Kenya is the 4th largest coffee producer in the East African sub-region behind Ethiopia, Uganda, and Tanzania.
The two countries have pledged to enhance bilateral cooperation in the coffee sector. Kenya intends to tap into the experience of the South American country, which enjoys a good reputation and a good position in the international market.
“We plan to work closely with the world’s best coffee producers. It is our strong desire to benefit from what the world has to offer for the betterment of the farmers,” Chelugui said.
“We are aiming at increasing coffee production from the current 40MT to 140MT annually. Increasing the value of coffee through sustainably improved yields and greater productivity are keys to helping smallholder farmers lift themselves out of poverty.”
The National Federation of Coffee Growers of Colombia, a highly successful institution founded in 1927, is hosting the Kenyan delegation.
Accompanying the CS are Principal Secretary Patrick Kilemi (Cooperatives), Governors Ken Lusaka (Bungoma), Mutahi Kahiga (Nyeri), Co-operative Bank director Vincent Marangu and New Kenya Planters Cooperative Union CEO Michael Timothy and his Kenya Co-operative Coffee counterpart Jane Kathuku.
At the beginning of the month, the head of Kenya’s main business group pushed for increased trade between Kenya and South America amid calls for direct flights between Nairobi and the region.
The Kenya National Chamber of Commerce and Industry (KNCCI) president Richard Ngatia said much trade has been realized between Kenya and more than 450 million people in the South American market.
Mr.
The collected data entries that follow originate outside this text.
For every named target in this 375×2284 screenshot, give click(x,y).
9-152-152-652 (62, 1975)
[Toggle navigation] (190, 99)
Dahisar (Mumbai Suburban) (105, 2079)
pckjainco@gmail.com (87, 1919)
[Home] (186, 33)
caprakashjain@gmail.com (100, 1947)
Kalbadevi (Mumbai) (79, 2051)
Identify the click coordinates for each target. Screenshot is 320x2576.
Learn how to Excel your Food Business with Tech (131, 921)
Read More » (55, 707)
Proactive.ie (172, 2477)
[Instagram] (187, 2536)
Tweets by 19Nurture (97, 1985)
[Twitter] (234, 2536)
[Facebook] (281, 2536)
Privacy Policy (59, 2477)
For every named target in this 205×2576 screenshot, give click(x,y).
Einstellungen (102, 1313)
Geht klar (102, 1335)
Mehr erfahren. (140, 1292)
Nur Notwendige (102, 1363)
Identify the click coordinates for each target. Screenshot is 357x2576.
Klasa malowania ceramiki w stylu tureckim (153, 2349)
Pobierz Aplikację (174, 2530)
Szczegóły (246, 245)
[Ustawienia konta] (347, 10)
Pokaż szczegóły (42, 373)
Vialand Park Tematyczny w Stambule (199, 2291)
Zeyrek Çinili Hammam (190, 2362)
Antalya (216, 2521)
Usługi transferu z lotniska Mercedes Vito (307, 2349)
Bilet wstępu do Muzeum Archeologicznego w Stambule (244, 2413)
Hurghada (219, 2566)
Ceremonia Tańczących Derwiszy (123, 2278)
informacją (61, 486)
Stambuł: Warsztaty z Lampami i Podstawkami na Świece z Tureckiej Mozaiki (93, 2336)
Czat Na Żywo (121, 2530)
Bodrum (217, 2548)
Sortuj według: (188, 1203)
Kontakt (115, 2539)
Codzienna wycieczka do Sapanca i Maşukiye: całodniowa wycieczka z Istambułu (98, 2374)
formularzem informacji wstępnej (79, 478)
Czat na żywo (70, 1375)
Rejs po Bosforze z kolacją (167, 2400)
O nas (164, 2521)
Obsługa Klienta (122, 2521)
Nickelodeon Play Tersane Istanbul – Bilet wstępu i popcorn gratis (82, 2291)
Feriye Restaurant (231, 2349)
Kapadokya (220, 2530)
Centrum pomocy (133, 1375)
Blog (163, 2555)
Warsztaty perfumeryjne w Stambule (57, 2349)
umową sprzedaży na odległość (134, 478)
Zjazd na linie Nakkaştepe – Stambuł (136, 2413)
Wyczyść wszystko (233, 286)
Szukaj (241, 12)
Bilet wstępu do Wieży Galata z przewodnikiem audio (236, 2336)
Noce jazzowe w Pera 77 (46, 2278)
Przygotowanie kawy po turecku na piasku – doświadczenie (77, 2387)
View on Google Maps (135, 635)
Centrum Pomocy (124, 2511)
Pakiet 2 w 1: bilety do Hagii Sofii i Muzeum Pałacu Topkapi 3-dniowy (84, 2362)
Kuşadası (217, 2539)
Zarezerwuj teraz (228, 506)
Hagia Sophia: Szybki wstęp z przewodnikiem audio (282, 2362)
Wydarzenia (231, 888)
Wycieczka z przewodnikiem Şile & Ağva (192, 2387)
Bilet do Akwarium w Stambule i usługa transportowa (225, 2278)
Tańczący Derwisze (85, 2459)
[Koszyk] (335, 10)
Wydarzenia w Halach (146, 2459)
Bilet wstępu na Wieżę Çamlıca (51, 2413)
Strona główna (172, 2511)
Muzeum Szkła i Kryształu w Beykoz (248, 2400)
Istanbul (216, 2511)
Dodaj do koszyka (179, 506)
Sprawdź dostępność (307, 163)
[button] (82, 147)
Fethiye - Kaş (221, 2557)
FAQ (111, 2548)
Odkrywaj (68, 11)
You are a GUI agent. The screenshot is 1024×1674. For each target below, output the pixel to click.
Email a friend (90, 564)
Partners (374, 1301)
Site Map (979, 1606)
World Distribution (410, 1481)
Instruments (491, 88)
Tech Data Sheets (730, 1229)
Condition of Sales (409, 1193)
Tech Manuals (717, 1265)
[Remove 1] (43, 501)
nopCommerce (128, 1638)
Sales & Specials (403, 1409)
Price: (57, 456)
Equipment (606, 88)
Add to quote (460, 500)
Ngatia held talks with Colombia Vice President Francia Marques on the need for stronger trade ties between the two countries.
HE delved into the potential areas of collaboration between Kenya and South American nations, including agribusiness and the digital economy.
The talks also proposed blending Kenyan and Colombian tea and coffee to come up with a superior hybrid brand.
Data shows that Kenyan exports to Colombia in 2021 amounted to Ksh150 million with coffee, tea, and spices leading while olive trees, plants, bulbs, roots, and cut flowers follow.